▸ Text extract
"""

6.1. Customer acknowledges that irrespective of Customer’s recruitment and introduction of Consultant, Engage Anywhere shall serve as Consultant’s employer and all employment-related matters will be managed and handled by Engage Anywhere. Notwithstanding the foregoing, Customer shall be solely responsible for (i) the day-to-day supervision of the Consultant, (ii) maintaining a safe work environment at all times, (iii) maintaining all requisite employment licenses (including professional licenses), and (iv) compliance with all applicable laws, rules and regulations in connection with its receipt of the Engage Anywhere Services hereunder from the applicable Consultant.

6.2. Customer shall comply with (i) the Engage Anywhere human resources and other such related policies as may be provided to Customer from time to time and (ii) any reasonable or necessary human resource directive of Engage Anywhere, when necessary for compliance with applicable laws, as determined in Engage Anywhere’s sole discretion.

6.3. Customer shall inform Engage Anywhere sufficiently in advance and in writing of any changes regarding any Scope of Work or more generally, any changes impacting Consultant’s service (including without limitation any employment-related legal claim, injury, or incident relating to the Consultant or the workplace), such that Engage Anywhere may reasonably inform and notify Consultant, any applicable authority or any other relevant third party in advance, respecting any notice periods required by law, agreement or best practice or any matters which may confer to the Customer a right to terminate this Agreement, or as otherwise required to comply with applicable law.

6.4. Customer acknowledges that when providing services under and pursuant to a Scope of Work, the Consultant’s engagement will be governed by the laws and regulations of the Jurisdiction of Employment stated in the Scope of Work, without prejudice to Consultant’s rights and Engage Anywhere’s obligations under the laws and regulations of the jurisdiction where the services of Consultant are actually rendered.

6.5. Customer agrees to pay promptly all fees and costs invoiced by Engage Anywhere. Customer shall not make any payments relating to the Agreement directly to the Consultant.

"""

Part of a data file
"""

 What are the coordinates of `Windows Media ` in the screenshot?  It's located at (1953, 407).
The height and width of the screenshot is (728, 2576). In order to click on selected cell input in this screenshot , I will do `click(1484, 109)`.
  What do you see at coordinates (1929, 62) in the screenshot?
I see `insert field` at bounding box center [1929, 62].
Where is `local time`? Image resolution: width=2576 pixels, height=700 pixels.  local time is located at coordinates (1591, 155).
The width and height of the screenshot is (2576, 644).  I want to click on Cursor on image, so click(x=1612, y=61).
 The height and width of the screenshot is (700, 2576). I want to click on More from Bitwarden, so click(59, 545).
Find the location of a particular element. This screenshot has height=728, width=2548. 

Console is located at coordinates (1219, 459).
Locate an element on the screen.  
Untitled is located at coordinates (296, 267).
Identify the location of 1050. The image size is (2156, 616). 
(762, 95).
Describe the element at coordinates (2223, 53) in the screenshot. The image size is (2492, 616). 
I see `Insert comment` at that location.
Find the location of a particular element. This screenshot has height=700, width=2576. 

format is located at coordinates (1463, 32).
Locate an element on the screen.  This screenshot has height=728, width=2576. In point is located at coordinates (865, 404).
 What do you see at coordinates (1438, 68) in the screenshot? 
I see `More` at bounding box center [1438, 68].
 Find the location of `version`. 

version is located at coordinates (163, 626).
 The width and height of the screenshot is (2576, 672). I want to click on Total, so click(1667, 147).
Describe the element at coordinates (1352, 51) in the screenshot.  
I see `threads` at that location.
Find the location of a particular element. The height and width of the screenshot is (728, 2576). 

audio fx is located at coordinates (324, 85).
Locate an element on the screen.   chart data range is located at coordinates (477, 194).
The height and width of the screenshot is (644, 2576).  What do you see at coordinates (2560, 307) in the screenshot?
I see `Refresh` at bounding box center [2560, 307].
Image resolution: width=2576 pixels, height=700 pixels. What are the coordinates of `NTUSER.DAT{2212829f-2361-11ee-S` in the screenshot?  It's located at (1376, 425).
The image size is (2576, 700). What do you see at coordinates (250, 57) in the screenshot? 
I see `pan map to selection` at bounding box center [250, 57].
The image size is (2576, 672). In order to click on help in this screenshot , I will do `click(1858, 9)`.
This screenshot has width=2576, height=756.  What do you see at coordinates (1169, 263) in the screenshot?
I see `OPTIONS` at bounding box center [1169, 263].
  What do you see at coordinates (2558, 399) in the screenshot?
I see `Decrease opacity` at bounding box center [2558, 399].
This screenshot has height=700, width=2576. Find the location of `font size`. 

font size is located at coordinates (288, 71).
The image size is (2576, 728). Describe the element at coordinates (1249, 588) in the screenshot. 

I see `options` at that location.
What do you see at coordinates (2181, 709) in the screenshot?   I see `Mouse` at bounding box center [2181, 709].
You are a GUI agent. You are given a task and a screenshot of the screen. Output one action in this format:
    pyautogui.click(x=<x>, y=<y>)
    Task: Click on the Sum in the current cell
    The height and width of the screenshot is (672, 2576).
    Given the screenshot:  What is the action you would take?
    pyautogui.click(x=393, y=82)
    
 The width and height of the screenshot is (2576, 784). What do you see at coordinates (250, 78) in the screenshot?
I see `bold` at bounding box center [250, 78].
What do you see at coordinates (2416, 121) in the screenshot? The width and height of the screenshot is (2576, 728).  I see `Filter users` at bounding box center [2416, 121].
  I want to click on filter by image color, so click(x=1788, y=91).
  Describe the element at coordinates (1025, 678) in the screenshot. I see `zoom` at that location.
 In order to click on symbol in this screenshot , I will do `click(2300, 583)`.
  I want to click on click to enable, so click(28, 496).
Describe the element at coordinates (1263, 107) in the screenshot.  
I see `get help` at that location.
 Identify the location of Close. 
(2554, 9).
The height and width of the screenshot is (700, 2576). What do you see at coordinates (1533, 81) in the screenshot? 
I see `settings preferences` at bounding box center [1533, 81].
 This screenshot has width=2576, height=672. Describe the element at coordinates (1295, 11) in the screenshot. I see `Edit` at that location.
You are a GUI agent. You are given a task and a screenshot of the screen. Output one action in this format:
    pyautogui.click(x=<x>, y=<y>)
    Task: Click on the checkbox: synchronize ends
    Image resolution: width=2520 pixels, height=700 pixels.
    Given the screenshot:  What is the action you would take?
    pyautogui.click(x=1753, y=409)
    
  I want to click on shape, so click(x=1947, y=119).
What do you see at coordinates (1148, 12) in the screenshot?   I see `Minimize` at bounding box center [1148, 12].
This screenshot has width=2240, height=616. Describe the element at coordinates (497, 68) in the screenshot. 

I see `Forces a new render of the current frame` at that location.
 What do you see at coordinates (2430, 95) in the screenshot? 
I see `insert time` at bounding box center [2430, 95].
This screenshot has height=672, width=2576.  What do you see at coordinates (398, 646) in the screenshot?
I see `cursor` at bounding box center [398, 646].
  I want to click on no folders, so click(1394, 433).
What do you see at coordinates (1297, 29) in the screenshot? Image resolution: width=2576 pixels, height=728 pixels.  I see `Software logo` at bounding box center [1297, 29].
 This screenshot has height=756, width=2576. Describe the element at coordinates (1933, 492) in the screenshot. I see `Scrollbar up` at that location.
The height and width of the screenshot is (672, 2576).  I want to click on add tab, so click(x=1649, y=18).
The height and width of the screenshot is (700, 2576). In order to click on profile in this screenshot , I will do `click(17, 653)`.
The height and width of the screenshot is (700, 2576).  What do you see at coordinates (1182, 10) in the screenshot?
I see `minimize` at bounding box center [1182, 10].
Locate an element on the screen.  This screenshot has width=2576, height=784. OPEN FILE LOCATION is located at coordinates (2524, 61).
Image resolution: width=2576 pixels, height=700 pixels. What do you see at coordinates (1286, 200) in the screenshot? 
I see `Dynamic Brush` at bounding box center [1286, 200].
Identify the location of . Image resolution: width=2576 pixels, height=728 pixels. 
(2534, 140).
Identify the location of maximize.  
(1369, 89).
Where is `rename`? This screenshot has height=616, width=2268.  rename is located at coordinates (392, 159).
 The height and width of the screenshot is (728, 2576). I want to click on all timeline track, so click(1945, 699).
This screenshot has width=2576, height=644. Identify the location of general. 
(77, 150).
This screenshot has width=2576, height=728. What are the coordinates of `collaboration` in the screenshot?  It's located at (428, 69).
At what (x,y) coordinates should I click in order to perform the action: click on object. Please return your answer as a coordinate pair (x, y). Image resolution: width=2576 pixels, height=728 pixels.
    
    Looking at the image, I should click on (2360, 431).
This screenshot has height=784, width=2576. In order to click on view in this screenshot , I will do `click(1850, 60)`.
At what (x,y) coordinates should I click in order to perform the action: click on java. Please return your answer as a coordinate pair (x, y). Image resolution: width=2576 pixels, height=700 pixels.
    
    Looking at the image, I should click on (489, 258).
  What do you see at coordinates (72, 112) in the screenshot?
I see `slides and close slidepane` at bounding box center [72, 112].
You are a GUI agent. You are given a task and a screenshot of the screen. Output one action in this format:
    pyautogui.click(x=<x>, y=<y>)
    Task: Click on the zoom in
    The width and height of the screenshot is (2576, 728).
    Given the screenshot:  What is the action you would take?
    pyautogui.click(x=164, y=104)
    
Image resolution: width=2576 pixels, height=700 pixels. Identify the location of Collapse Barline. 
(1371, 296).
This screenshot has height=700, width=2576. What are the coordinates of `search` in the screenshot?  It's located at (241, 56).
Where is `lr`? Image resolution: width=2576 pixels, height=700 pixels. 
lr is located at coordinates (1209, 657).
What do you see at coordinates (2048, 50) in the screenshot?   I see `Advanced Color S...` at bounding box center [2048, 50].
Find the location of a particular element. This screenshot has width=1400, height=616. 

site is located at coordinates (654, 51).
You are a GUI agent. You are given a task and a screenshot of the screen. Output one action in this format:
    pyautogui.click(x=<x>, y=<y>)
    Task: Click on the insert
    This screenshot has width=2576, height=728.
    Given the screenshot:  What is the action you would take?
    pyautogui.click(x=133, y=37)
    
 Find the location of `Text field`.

"""

▸ Work to be completed
Repeat the contract text above word for word from "6.4. Customer acknowledges" to "are actually rendered.".

▸ Result for this exercise
6.4. Customer acknowledges that when providing services under and pursuant to a Scope of Work, the Consultant’s engagement will be governed by the laws and regulations of the Jurisdiction of Employment stated in the Scope of Work, without prejudice to Consultant’s rights and Engage Anywhere’s obligations under the laws and regulations of the jurisdiction where the services of Consultant are actually rendered.